ArcelorMittal sta spegnendo l’Ilva di Taranto. In una sorta di riedizione di quanto avvenuto nel 2019, quando il colosso franco-indiano tentò la fuga da Taranto venendo accusata di voler “eliminare un concorrente”, il governo e i sindacati lanciano l’allarme sulle mosse del socio privato di Acciaierie d’Italia, la società partecipata dalla pubblica Invitalia che gestisce il siderurgico. Mentre ondeggia tra una trattativa in extremis e l’amministrazione straordinaria, l’acciaieria di Taranto agonizza. Per volontà di Mittal, sostengono i metalmeccanici chiedendo un intervento immediato di fronte a una “situazione di estrema gravità” con “rischi per la sicurezza dei lavoratori e la continuità produttiva”, avvisa il segretario generale della Uilm Rocco Palombella.

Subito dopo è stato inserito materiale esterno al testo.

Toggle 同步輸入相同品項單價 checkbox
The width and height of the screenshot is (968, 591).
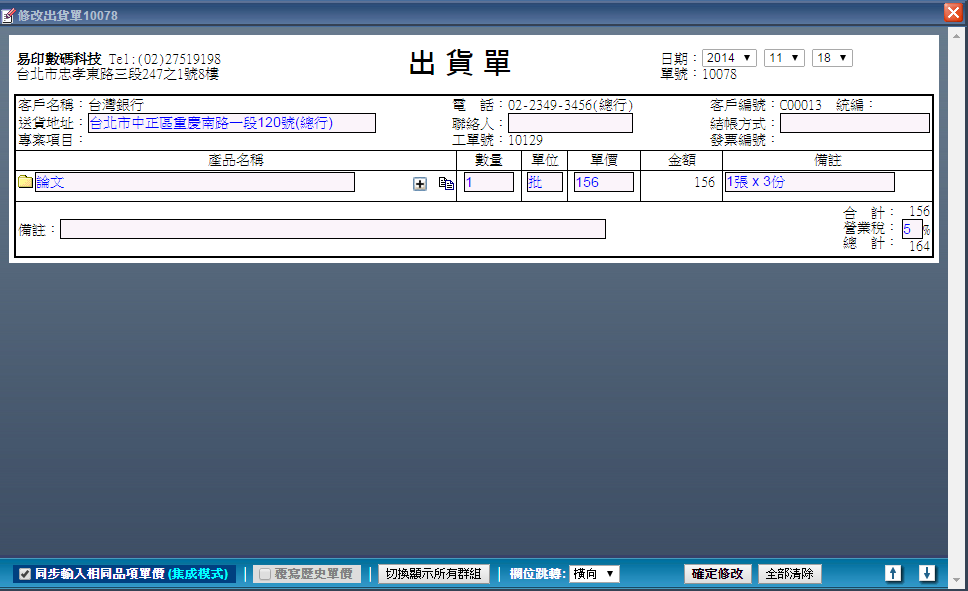pos(25,574)
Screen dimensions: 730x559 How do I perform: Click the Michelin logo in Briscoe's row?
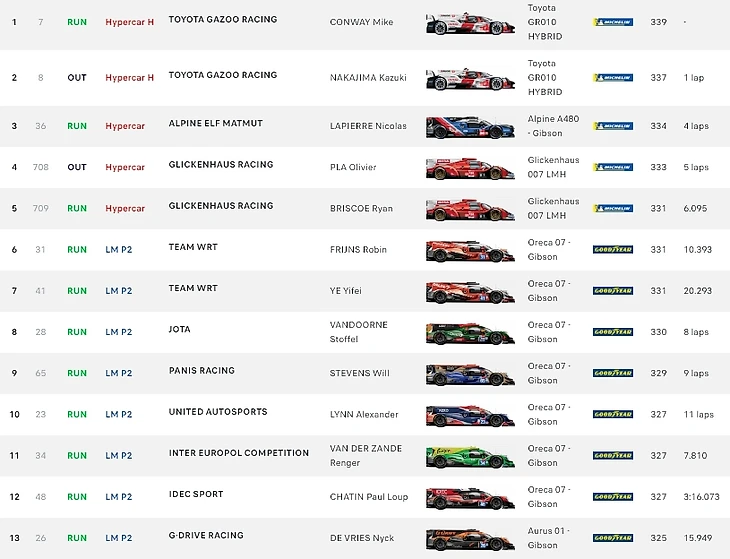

“È in atto da giorni la fase di spegnimento di diversi impianti, che ha già comportato la fermata dell’altoforno 2 e la preparazione della fermata delle batterie coke. Tutto questo si aggiunge allo stop dell’Afo 1 dell’agosto scorso, dell’acciaieria 1, dell’agglomerato e di molti altri impianti”, ricorda il leader della Uilm denunciando anche lo “spostamento illecito” degli operai da un impianto all’altro “senza un’adeguata conoscenza del lavoro e dei rischi”.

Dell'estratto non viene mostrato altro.